- [YOUR GOAL]: Copy each line of the records below that has "Create" in it.

- [Collected data]:
_ _ _ _ _
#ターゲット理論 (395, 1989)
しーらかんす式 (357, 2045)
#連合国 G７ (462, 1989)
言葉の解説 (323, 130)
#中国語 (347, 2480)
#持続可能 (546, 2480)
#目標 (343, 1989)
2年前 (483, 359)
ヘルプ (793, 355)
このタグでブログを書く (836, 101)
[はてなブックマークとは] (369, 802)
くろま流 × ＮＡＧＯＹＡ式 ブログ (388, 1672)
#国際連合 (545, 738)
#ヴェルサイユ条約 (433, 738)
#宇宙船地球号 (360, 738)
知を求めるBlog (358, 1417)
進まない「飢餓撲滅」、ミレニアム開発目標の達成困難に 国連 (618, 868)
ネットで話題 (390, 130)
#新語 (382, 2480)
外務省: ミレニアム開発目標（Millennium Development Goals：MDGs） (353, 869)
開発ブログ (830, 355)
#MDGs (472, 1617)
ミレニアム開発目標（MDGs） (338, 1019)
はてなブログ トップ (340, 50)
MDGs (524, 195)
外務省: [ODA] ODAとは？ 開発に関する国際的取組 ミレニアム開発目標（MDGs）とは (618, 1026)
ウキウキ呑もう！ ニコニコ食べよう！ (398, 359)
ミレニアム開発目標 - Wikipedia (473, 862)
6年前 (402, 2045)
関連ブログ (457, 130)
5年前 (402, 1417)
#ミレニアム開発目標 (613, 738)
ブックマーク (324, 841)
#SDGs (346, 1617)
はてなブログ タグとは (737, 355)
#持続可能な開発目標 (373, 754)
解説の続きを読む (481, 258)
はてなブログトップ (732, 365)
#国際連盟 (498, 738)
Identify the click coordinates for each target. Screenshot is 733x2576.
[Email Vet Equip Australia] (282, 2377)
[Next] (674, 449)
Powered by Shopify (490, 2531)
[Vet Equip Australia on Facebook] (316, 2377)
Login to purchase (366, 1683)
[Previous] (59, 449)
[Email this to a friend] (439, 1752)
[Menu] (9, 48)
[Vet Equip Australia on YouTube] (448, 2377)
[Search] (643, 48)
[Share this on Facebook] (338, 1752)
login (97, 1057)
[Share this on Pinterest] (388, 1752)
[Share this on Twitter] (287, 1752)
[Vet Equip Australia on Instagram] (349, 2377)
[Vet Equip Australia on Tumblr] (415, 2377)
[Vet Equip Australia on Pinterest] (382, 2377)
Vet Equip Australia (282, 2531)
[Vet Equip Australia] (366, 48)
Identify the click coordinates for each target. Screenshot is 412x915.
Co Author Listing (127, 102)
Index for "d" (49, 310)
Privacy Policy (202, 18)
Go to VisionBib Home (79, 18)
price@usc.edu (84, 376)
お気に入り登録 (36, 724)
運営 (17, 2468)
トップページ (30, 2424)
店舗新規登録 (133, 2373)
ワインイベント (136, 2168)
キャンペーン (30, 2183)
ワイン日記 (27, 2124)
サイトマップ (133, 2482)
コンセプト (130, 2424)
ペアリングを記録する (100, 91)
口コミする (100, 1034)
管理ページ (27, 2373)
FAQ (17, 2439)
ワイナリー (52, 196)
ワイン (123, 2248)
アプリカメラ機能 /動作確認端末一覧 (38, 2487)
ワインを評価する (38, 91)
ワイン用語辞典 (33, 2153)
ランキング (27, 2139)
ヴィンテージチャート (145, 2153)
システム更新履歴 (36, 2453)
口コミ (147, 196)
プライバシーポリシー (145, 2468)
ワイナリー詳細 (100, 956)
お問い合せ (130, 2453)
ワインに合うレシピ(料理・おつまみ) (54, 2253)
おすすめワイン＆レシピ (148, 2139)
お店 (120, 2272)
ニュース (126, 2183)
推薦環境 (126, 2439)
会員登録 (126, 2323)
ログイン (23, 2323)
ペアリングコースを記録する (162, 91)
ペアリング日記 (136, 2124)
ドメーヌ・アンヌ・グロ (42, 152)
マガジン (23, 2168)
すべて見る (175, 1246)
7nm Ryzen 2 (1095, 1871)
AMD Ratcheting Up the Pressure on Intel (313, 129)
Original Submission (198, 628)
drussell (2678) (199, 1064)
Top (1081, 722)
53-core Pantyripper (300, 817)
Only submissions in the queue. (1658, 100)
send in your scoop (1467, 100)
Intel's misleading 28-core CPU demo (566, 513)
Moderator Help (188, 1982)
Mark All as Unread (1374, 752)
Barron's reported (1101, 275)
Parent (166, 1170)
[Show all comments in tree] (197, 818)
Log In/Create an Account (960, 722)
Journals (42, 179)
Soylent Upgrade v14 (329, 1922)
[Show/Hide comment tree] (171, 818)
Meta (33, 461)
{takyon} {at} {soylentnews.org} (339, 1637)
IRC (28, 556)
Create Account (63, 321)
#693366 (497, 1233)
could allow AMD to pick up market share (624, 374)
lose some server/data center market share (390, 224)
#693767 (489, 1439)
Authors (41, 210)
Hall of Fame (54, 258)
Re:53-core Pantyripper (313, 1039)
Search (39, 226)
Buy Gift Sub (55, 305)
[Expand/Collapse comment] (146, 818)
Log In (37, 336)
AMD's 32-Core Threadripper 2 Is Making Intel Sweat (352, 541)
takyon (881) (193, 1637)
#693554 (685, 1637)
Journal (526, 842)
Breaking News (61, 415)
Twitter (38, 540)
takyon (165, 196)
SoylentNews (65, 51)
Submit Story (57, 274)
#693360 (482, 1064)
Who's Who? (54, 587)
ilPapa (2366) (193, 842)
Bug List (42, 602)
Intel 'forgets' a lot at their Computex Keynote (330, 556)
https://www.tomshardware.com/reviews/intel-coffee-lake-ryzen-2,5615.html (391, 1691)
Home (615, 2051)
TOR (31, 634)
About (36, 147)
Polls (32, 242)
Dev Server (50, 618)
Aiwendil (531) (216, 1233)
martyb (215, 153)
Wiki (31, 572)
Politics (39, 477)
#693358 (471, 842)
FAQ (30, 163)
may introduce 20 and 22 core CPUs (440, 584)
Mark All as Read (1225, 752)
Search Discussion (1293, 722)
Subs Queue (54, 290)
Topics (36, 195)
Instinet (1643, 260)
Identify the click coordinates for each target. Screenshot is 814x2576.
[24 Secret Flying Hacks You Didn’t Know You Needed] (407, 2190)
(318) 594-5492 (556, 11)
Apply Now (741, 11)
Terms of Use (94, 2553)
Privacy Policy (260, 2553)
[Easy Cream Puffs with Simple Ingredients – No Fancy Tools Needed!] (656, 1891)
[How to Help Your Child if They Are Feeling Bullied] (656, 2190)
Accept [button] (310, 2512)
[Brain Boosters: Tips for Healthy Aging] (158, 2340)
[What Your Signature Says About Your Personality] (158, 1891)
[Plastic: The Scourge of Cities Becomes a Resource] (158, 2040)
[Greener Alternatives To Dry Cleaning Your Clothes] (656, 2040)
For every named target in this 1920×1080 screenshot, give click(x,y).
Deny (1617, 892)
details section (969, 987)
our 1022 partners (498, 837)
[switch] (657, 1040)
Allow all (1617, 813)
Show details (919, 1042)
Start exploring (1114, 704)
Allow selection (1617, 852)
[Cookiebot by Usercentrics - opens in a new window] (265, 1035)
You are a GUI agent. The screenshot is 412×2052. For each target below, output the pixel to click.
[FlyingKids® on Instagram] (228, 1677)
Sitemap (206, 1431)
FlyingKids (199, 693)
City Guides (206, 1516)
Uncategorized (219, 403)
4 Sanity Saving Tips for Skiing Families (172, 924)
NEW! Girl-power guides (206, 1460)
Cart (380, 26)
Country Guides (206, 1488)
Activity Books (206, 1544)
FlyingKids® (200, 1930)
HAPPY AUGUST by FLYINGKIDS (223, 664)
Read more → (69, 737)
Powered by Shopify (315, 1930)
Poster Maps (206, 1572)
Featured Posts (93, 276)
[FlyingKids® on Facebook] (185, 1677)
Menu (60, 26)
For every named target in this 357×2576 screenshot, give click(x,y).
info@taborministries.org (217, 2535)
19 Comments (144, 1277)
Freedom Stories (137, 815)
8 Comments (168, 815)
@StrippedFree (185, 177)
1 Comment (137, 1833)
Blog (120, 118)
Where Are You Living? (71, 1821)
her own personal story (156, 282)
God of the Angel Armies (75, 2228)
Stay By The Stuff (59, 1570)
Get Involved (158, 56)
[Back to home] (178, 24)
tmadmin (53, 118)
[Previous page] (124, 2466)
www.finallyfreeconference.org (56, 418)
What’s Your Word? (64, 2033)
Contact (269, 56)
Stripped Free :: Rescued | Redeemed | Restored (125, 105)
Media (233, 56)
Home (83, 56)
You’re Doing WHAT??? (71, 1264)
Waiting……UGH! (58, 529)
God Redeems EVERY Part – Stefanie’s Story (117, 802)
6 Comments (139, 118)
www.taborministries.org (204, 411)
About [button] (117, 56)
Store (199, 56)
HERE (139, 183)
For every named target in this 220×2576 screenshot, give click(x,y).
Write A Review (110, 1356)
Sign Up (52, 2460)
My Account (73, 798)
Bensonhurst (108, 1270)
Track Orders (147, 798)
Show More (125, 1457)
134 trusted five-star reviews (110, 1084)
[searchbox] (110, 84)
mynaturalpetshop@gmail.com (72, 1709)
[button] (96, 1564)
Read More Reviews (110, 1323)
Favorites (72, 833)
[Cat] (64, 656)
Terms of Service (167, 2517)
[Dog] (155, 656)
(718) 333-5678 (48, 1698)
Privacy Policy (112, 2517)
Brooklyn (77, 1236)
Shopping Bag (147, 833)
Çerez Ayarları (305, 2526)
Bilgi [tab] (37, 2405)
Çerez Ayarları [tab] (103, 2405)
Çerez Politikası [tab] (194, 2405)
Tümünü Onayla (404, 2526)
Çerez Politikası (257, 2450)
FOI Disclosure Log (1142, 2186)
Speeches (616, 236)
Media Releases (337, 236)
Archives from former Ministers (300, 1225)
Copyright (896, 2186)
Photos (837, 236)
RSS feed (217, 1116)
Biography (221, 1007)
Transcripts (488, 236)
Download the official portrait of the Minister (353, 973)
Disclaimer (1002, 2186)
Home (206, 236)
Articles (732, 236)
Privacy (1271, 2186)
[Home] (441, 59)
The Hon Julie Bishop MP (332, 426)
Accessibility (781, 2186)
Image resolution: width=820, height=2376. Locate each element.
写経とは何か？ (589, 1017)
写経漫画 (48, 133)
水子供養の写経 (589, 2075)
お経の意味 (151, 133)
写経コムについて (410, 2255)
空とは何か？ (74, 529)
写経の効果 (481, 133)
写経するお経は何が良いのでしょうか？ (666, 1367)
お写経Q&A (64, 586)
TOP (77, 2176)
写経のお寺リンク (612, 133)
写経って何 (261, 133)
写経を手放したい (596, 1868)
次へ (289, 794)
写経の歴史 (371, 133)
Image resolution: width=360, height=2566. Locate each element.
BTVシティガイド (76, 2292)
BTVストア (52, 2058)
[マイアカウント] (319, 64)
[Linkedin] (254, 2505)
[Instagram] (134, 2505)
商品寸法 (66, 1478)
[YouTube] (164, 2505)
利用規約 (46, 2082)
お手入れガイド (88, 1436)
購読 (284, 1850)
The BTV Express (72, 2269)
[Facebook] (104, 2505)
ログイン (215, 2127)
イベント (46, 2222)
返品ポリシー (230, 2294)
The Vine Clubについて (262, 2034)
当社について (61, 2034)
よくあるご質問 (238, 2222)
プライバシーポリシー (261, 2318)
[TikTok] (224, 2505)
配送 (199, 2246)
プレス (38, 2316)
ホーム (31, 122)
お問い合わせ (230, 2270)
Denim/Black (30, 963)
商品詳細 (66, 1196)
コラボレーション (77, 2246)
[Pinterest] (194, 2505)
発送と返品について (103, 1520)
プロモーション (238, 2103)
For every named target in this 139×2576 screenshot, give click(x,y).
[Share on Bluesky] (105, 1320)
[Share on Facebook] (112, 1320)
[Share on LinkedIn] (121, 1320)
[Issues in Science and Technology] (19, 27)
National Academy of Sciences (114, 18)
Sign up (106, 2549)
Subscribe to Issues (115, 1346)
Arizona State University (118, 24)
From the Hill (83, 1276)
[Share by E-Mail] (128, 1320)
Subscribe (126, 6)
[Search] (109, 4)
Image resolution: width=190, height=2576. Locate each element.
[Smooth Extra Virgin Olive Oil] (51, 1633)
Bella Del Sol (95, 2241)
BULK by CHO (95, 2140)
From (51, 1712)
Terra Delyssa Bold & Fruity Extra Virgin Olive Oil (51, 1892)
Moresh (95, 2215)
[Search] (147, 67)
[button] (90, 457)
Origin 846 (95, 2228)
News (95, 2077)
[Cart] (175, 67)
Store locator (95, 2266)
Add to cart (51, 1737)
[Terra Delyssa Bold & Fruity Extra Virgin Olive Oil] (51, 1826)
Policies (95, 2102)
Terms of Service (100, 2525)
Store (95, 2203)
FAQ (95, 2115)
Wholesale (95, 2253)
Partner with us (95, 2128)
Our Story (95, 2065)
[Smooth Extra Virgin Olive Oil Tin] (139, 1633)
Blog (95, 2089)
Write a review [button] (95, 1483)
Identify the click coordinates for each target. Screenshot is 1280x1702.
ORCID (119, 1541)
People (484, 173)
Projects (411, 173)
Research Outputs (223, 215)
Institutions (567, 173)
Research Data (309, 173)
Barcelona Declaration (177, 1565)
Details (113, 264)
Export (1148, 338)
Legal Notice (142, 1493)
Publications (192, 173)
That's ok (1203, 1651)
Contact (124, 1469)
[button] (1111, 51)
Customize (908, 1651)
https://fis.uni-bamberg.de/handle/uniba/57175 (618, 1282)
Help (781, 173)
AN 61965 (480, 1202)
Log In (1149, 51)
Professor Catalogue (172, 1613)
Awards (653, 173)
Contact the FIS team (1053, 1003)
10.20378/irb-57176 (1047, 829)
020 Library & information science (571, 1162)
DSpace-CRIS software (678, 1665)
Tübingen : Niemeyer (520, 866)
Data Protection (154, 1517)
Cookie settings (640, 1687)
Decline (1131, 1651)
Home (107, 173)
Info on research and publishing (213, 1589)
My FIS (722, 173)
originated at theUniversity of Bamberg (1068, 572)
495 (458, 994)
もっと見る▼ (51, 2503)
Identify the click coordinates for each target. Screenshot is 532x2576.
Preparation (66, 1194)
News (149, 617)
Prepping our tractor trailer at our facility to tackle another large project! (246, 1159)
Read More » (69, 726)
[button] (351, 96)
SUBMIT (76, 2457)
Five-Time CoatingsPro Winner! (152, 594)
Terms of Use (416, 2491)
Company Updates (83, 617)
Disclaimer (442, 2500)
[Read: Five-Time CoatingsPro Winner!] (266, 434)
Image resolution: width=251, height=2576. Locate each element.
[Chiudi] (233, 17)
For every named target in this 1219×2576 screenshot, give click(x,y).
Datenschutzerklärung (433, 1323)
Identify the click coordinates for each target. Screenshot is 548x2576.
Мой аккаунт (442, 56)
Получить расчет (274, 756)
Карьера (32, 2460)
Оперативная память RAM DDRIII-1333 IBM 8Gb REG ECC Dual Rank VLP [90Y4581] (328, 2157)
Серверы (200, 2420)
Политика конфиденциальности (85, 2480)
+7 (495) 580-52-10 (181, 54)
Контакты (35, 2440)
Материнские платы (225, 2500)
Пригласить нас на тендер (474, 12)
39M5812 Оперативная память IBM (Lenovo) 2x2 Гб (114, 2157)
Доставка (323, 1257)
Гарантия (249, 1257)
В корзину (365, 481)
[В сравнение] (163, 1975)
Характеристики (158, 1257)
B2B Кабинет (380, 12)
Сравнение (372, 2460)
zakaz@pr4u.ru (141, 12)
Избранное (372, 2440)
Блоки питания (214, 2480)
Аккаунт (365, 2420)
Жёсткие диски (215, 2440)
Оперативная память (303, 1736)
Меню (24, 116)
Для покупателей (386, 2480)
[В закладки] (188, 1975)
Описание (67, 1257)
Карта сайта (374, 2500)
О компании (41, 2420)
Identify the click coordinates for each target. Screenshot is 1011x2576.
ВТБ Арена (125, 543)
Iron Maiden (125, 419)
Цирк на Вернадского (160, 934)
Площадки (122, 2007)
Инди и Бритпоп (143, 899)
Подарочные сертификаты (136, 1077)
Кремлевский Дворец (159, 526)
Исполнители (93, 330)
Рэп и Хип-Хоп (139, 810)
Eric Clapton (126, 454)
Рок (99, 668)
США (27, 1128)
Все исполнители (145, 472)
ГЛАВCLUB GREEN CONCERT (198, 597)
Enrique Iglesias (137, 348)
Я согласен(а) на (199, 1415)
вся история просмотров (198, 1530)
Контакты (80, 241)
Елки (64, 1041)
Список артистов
_ _ _ _ _
- [ANSWER SPACE]:
Log In/Create an Account (960, 722)
Create Account (63, 321)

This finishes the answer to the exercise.